Записки гадкого утенка | страница 22
Другие кадры были менее темпераментны и до поры до времени помалкивали: не было установки. Но в ЦК тоже не любили путаных теорий. Логика пропагандистской машины была сильнее, чем любые высказывания Маркса и Ленина. Например, «искусство должно быть понято народом» (требование к системе просвещения) превратилось в «искусство должно быть понятно народу» (требование к искусству). Различие между прогрессивным и справедливым (твердо признаваемое Марксом и Лениным) было решительно стерто и даже в либеральные 60-е годы историкам не удалось его восстановить (уперся начальник Политического управления, бывший генерал МГБ Епишев). В этот фарватер советской идеологии совершенно не ложился тезис Лукача-Лифшица, — а по сути Маркса, — что реакционные симпатии Бальзака (к дворянству) не только не мешали, а прямо помогали ему обличать буржуазию и таким образом шли на пользу делу. Даже магический рубеж, разделивший историю культуры — 1848 год на Западе, 1905 год в России, до которого писатели и философы трактовались с уважением, как языческие мудрецы, а после с презрением, как грешники, увидевшие мессию и не уверовавшие, — этот раскол истории был повернут не только против модернизма, но в известной мере и против советской литературы.

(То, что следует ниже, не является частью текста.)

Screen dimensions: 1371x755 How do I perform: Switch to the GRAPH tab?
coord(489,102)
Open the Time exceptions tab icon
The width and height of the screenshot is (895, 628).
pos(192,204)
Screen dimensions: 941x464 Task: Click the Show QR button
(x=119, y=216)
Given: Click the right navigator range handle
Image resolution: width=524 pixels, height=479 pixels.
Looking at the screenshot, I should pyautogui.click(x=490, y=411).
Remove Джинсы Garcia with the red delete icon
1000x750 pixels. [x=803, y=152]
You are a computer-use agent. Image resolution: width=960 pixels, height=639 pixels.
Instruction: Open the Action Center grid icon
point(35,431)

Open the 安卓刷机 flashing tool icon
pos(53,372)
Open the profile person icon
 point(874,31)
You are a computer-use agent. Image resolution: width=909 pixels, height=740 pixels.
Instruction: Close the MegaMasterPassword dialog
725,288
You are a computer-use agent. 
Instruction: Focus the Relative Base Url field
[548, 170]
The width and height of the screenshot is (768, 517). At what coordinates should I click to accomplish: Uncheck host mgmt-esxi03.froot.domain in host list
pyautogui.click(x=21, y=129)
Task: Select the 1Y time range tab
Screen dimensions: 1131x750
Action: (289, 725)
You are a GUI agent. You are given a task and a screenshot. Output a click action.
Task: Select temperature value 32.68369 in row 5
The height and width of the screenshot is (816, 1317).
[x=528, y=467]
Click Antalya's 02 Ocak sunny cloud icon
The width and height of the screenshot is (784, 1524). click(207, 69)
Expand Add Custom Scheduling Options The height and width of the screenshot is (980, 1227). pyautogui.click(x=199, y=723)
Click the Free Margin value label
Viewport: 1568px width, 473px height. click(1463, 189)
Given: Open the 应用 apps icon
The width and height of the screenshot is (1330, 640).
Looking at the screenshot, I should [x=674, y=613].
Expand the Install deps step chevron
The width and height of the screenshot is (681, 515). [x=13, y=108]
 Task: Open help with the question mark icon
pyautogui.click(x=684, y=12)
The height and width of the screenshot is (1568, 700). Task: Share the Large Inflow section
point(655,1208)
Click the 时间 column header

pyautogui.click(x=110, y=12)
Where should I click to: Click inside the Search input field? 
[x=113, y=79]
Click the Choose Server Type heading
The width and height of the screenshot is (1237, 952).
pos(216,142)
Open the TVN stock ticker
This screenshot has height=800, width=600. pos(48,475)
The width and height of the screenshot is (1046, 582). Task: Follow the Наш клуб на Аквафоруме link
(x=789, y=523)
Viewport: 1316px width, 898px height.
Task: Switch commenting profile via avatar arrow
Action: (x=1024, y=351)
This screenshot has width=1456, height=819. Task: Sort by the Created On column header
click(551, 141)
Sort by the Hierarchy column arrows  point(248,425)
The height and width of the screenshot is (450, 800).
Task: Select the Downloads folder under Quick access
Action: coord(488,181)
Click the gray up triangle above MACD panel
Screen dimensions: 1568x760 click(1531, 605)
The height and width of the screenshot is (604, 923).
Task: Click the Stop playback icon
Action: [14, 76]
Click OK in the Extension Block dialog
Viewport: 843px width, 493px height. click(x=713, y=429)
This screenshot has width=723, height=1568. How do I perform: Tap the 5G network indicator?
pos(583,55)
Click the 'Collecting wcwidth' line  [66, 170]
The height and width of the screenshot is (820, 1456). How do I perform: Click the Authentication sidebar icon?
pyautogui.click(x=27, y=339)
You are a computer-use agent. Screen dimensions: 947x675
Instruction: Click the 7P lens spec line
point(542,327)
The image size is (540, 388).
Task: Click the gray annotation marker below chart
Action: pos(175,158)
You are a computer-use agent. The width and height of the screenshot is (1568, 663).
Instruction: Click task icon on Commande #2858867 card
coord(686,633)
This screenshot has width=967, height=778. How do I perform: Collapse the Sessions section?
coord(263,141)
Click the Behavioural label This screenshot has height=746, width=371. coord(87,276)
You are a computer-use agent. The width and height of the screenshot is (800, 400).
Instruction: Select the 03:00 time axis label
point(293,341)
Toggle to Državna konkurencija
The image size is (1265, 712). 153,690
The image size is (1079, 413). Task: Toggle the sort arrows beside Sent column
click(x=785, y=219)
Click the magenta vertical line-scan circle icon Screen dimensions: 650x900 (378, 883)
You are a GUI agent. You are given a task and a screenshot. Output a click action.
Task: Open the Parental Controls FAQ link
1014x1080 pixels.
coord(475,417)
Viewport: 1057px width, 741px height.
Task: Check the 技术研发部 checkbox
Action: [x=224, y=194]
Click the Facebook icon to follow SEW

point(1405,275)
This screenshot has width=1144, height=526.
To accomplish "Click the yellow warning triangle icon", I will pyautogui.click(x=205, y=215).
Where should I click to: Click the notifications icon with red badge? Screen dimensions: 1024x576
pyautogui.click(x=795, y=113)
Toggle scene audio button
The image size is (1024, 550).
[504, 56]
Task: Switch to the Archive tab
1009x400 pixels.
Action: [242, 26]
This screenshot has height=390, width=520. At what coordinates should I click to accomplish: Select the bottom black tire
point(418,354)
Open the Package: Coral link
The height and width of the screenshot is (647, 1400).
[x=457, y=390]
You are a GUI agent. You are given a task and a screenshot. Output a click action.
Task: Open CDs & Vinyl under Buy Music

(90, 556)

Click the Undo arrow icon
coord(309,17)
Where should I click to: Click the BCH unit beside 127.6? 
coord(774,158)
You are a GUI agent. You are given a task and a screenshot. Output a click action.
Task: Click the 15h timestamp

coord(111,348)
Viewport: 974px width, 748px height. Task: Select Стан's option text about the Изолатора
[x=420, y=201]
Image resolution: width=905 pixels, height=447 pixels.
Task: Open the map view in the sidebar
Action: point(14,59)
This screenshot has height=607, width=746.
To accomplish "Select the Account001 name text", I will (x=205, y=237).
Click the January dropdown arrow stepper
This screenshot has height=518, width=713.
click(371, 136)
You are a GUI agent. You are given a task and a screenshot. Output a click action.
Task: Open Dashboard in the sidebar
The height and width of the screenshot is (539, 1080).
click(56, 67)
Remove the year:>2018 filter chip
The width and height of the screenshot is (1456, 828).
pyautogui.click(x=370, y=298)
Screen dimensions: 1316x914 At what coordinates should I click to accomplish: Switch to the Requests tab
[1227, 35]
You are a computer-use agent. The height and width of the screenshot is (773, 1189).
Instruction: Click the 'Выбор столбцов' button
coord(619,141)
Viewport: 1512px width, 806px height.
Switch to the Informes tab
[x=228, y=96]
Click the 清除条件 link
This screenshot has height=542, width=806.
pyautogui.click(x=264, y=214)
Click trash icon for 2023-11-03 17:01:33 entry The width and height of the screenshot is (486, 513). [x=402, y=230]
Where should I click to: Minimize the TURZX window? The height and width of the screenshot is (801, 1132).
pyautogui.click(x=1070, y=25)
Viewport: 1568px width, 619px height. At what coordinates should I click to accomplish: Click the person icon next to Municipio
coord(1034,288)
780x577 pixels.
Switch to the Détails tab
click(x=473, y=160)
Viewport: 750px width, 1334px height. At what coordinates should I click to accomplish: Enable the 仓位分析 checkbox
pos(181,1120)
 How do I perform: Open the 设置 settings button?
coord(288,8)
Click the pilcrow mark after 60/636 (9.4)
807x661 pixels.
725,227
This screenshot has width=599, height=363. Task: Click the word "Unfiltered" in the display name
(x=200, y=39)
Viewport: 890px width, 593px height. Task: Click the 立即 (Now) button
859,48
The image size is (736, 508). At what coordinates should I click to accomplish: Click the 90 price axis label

В кругах «Литературного критика» от нее требовали большей художественности, хвалили Платонова и не очень ценили Фадеева.
Осенью 1939 года Фадеев добился организации новой дискуссии. «Литературная газета» уже не была в руках Лифшица. На три статьи, доказывавшие, что старые писатели были великими только вопреки своей реакционной идеологии (и следовательно, Толстой, усвоив идеи Чернышевского, очень бы вырос), печаталась одна статья «теченцев». Появился грозный термин «течение Лукача-Лифшица». Подготовлено было постановление (за которым могли последовать и другие меры). Но Кеменову удалось уговорить Молотова положить постановление под сукно. Судя по дурно пахнувшей статье И. Фрадкина (ученика Лифшица), упрекавшего вопрекистов в пособничестве англо-французскому империализму, пущены были в ход внешнеполитические аргументы. Если прогрессивное всегда хорошо, а реакционное всегда плохо, то как быть с нашим заклятым другом Гитлером? Дискуссия шла в самый разгар заклятой дружбы, зимой 1939 — 1940 годов, и Гитлер опять помог развитию марксистской теории.
Таким образом, течение продолжалось пять лет — ровно столько же, сколько 37-й год, — и тихо сошло со сцены. В политическом отношении это был призрак, мираж — и отчасти даже сознательно пущенная дымовая завеса. Но этот призрак сделал возможным лекции Пинского и Гриба.